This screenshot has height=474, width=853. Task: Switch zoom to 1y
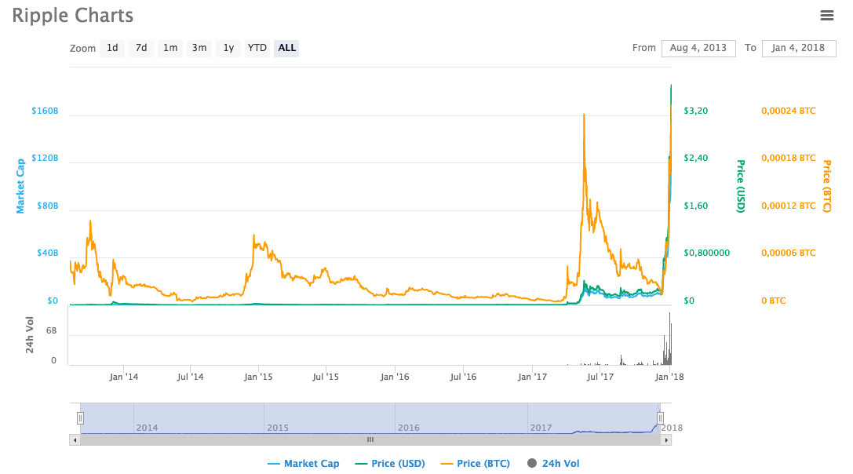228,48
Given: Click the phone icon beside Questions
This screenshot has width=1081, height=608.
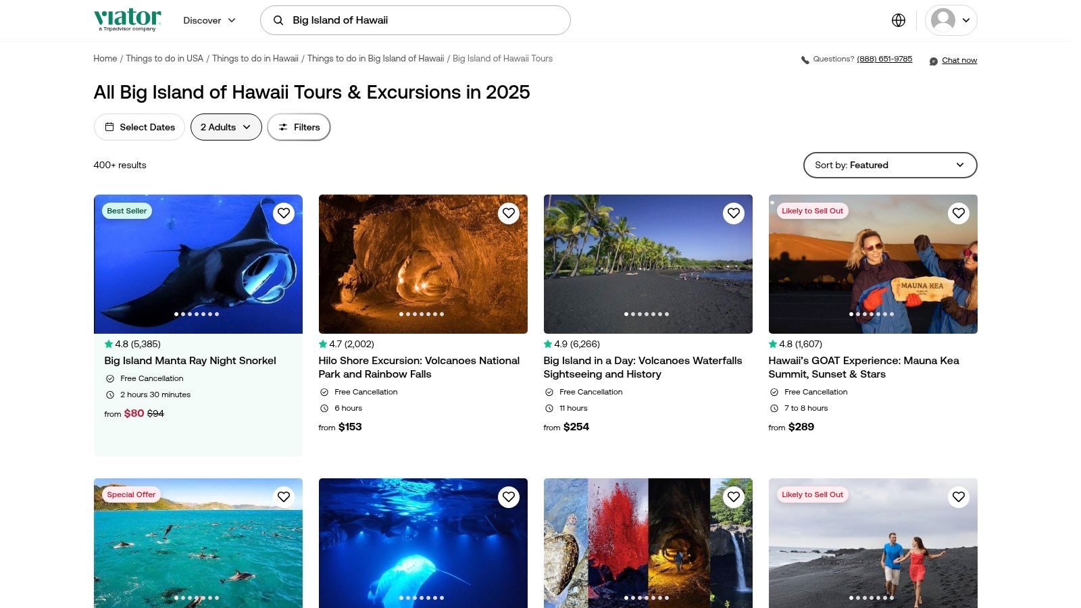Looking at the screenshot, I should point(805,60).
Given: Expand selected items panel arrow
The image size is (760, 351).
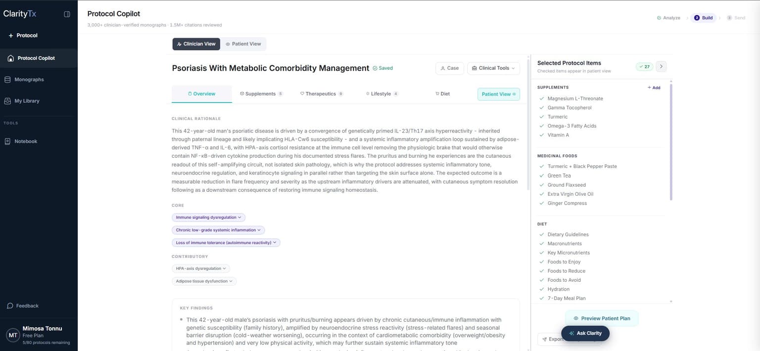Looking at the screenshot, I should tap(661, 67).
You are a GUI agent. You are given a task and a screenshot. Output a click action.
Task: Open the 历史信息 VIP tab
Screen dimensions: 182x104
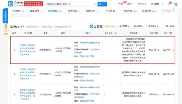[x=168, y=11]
* * *
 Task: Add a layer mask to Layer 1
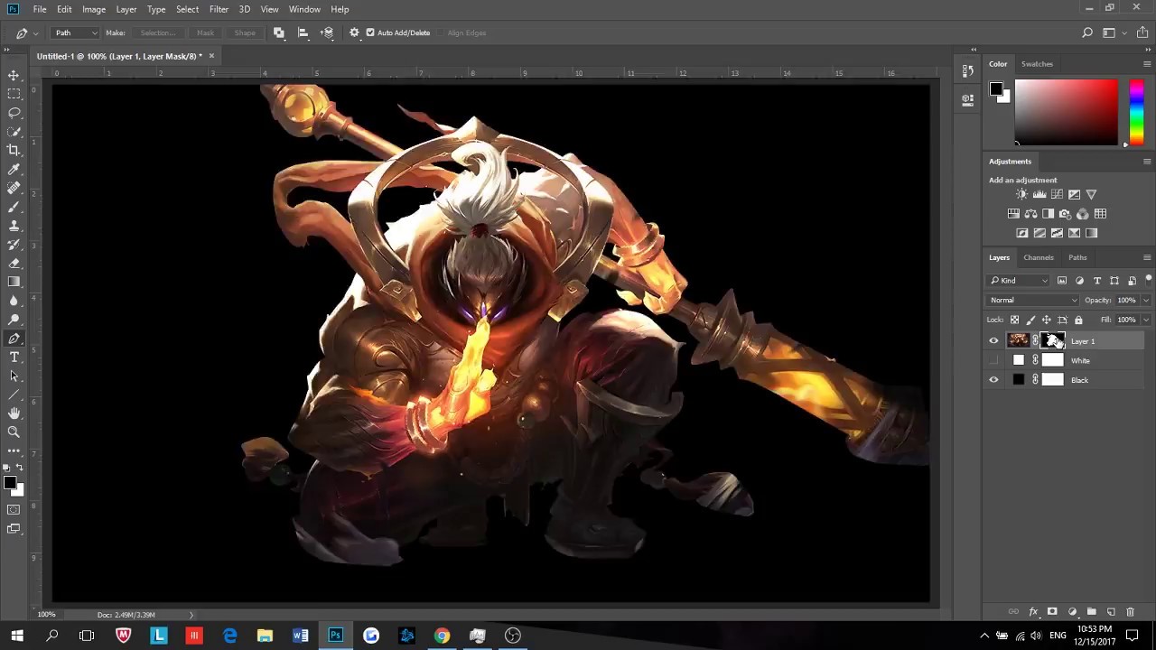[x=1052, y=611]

◆ **Requirement**
Set down again, word for word, every line from the one with "This screenshot has height=474, width=853." to the one with "Given: Expand selected items panel arrow" in the entries above, and omit the pictures.

◆ **Response area**
This screenshot has height=474, width=853. Task: Switch zoom to 1y
228,48
Given: Click the phone icon beside Questions
This screenshot has width=1081, height=608.
Looking at the screenshot, I should point(805,60).
Given: Expand selected items panel arrow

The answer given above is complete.